Dear St. Peter’s Parish Community:
I have some challenging news to bring you all as members of this community. It is with mixed emotions that I share with you I have submitted my letter of resignation to our vestry. My last Sunday with you will be July 20th. I have accepted a call to serve as the next rector of St. John’s, Ellicott City, beginning on September 1.
Thank you for your invitation to join this community: to be a priest, a pastor, and a co-laborer with you. I cannot adequately express how grateful I am to have served as your rector over these last four years.
Discernment in ministry is an ongoing and sometimes surprising journey. In my experience, we rarely can predict the paths we will walk or what comes to us along the way. This decision is one I came to with much prayer, spiritual conversation, and deep wrestling. I feel clear that God is calling me into something new in this next season of ministry—not better, simply different. And I carry with me the grace and weight of all I’ve experienced with you. You all have taught me so much about what it means to serve.
I’ve been honored, humbled, stretched, and blessed to serve alongside you. We are fellow ministers in this beautiful, messy, and holy thing called Church. And as we enter a new way of relating to one another in that work, we remain fellow ministers in Christ’s church.
We’ve done some difficult and joyful work together: regathering from the pandemic, engaging more deeply in our OEC parish community, listening to one another to clarify a sense of missional identity, welcoming many new members and friends, and developing healthier and more sustainable ways of doing ministry. You all have encouraged and challenged me to be a more faithful follower of Jesus and a better priest. And you’ve welcomed and loved my family. I will be forever grateful for my time with you.

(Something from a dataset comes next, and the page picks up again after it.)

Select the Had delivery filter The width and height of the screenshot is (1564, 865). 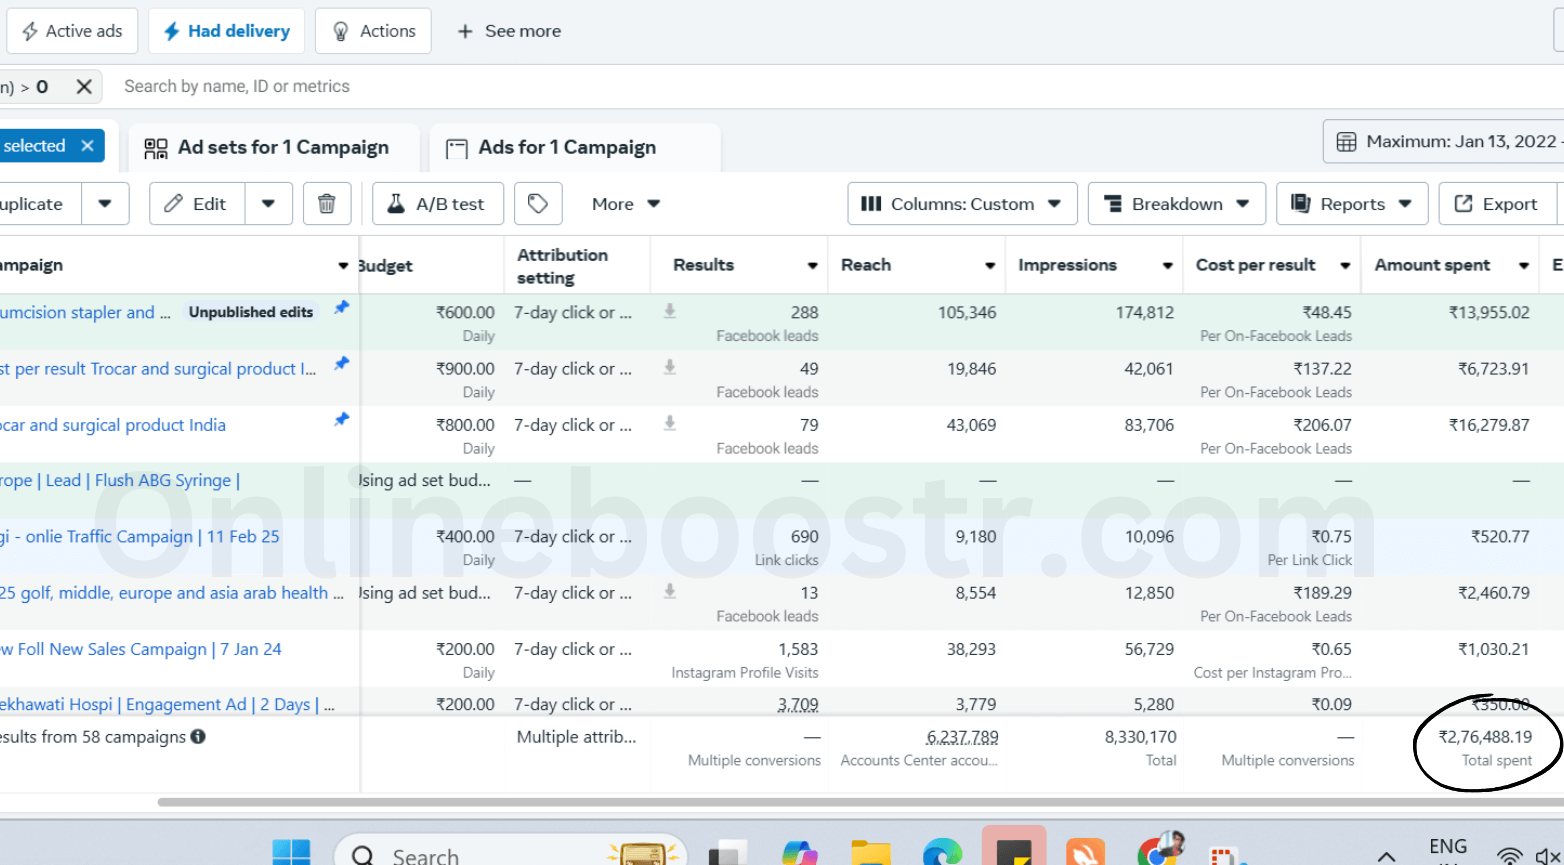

As we prepare for this transition, I will continue to serve as your priest and pastor. I hope we can connect with one another to give thanks for the work of God amongst us and practice hope for what comes next. The grief of saying goodbye is important to tend to in this time.
The wardens and vestry, along with our diocesan staff, are already preparing for this process of transition. You will be well-supported, and they will share more information with you in the coming days. A message from Bill Rodney, our Senior Warden, is below, following my letter.
God’s work at St. Peter’s now continues in new and yet-to-be discovered ways. I will continue to hold you in prayer and ask that you do the same for me, Kara, and Easton.
As I have been praying for you, this blessing from the author of Hebrews resounds in my heart:
“Now may the God of peace, who brought back from the dead our Lord Jesus, the great shepherd of the sheep, by the blood of the eternal covenant, make you complete in everything good so that you may do his will, as he works among us that which is pleasing in his sight, through Jesus Christ, to whom be the glory forever. Amen.”
May our one God—Father, Son, and Holy Spirit—the God of Resurrection, the Good Shepherd, and the Life-Giving Spirit, bless, keep, and sustain you, now and forevermore. Amen.